Comment on: anesthetic management of a pediatric patient with Freeman-Sheldon syndrome undergoing atrial septal defect closure: a case report

We read with interest a recently published case of general anesthetic management of an 8-year-old girl who was stated to have Freeman-Sheldon syndrome and underwent atrial septal defect closure [1]. While the authors are to be applauded for their excellent anesthetic management of a patient with a complex presentation, the clinical implications of inaccuracies about the syndrome contained in their report are concerning.

While known by many names through the years, Freeman-Sheldon syndrome is now known as Freeman-Burian syndrome (FBS) to avoid confusion with the similar-appearing Sheldon-Hall syndrome (SHS) [2]. For many years, FBS and SHS were considered a single entity and part of the limb deformity group of disorders known as distal arthrogryposes (DA) [2,3,4]. FBS, which preferentially affects craniofacial development, is now known to be distinct from SHS, which affects the extremities and spine preferentially [2,3,4,5]. Although both are muscle disorders, FBS is considered a complex craniofacial myopathy, with SHS considered a DA [3]. While FBS shows significant variability in severity, it is a single syndrome and neither a group of conditions nor a disease.

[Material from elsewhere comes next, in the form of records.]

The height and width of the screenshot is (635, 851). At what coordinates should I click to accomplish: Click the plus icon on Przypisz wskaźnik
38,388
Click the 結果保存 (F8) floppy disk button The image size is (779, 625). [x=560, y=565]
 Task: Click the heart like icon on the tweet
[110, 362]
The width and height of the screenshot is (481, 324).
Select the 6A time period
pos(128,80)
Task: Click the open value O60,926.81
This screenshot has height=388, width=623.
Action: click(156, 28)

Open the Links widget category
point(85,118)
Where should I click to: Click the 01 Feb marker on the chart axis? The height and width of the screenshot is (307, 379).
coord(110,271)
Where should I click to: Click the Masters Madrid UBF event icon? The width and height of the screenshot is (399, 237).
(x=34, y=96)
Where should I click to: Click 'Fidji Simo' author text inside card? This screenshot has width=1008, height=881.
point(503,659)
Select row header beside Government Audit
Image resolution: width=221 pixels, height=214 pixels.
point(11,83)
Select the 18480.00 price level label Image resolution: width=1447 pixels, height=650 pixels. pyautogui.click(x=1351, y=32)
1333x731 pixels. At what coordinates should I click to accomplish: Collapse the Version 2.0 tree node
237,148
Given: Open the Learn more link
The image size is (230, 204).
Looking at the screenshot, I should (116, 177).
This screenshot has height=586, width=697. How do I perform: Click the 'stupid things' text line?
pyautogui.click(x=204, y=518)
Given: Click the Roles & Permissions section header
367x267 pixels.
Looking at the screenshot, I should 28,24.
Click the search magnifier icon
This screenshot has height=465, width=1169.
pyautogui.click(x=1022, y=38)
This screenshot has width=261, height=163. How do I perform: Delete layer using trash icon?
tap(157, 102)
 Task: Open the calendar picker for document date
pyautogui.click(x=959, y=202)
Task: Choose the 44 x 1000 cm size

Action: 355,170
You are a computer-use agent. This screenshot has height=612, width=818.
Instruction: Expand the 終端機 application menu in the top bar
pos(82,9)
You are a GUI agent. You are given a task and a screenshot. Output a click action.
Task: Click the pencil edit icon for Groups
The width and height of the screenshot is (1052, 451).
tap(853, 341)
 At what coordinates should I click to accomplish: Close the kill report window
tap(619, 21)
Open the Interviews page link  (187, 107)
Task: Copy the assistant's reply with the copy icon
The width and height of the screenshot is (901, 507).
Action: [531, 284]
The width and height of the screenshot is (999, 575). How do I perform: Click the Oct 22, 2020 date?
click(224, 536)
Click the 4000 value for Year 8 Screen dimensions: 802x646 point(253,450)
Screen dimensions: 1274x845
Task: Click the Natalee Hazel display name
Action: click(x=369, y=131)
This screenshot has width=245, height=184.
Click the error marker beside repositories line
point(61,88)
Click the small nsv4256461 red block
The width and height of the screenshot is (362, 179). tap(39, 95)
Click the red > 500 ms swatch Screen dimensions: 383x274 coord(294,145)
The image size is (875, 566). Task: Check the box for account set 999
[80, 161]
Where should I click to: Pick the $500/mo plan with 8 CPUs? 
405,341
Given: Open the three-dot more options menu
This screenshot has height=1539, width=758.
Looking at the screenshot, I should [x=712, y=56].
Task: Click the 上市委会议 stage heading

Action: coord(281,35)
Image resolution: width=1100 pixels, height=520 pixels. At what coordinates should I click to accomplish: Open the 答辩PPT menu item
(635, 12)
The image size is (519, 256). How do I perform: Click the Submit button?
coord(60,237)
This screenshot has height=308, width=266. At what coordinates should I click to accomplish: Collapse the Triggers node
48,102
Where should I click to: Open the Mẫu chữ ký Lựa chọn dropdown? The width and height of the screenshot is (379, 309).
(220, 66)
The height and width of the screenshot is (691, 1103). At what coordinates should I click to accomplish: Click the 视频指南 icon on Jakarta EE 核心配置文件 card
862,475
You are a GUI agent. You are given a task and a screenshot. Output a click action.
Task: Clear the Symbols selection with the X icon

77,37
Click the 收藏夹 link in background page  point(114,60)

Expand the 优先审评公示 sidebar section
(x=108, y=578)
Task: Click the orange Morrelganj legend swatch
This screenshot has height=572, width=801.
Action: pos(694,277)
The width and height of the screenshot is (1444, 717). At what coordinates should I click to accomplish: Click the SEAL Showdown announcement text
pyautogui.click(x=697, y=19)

As suggested by the literature, FBS has a 30–60% false-positive diagnosis rate [4, 5]. On closer review, it is not surprising the patient appeared to have anatomic hallmarks of SHS and a history supporting this diagnosis over FBS [1]. Facial photographs show a triangular face and a small mouth, and the history includes ease of laryngoscopically introduced endotracheal intubation [1, 4]. Patients with FBS have elongated faces and true microstomia that prevents the use of a laryngoscope [4]. Unfortunately, the authors do not clearly specify the diagnostic criteria (microstomia, pursed lips, deep nasolabial folds, and H or V-shaped chin defect and two major arthrogryposes—typically, camptodactyly with ulnar deviation and equinovarus) [1, 4].

Patients with FBS do not have an elevated risk for malignant hyperthermia or neuroleptic malignant syndrome, the hypothesis for which arose from one report of two cases and another reporting a single patient [6,7,8]. In FBS, hyperpyrexia may occur in any physiologically stressful situation but responds to ibuprofen [8]. The authors do discuss several relevant aspects of anesthesia care in patients with FBS, such as avoiding respiratory depressing agents and difficult vascular access and airway management [1]. Up-to-date anesthesia care recommendations are available online through OrphanAnesthesia (orphananesthesia.eu) for FBS, SHS, and DA types 1 and 3 [8,9,10,11].

Much of the older information concerning FBS is not accurate and continues to be cited in the literature and relied upon in clinical practice. To advance the care for these very complex patients, caution must be taken when selecting articles. We have reviewed twelve case reports published since 2020 that share a similar set of problems easily prevented by searching recent literature.